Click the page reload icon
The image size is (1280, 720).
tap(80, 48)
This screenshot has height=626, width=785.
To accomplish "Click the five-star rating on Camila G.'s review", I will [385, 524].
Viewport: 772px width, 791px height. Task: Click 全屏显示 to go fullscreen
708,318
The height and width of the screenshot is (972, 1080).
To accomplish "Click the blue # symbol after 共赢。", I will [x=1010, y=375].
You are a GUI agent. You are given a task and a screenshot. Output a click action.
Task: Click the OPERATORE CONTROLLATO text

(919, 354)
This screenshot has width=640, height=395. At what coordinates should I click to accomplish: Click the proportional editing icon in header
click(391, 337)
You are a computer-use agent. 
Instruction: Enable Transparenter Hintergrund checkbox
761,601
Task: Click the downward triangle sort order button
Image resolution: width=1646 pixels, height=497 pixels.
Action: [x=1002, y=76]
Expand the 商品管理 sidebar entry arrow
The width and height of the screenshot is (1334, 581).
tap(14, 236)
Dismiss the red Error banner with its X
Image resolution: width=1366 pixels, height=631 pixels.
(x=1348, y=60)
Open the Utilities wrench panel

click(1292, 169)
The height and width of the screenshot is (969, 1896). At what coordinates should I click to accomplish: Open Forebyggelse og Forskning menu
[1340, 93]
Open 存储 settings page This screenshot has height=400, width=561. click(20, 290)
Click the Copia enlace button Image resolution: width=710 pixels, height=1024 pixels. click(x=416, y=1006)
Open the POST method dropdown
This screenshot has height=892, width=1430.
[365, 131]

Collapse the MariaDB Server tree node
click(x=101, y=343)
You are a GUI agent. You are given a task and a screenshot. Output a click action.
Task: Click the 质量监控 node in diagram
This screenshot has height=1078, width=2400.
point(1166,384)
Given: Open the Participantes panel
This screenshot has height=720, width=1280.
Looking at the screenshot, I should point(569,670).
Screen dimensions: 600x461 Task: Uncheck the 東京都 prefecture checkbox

= = = = = = =

Would you repeat, exactly and with nothing added, every line from the line containing "Collapse the MariaDB Server tree node" through the last line of the records above?

RESPONSE TO THE TASK:
Collapse the MariaDB Server tree node
click(x=101, y=343)
You are a GUI agent. You are given a task and a screenshot. Output a click action.
Task: Click the 质量监控 node in diagram
This screenshot has height=1078, width=2400.
point(1166,384)
Given: Open the Participantes panel
This screenshot has height=720, width=1280.
Looking at the screenshot, I should point(569,670).
Screen dimensions: 600x461 Task: Uncheck the 東京都 prefecture checkbox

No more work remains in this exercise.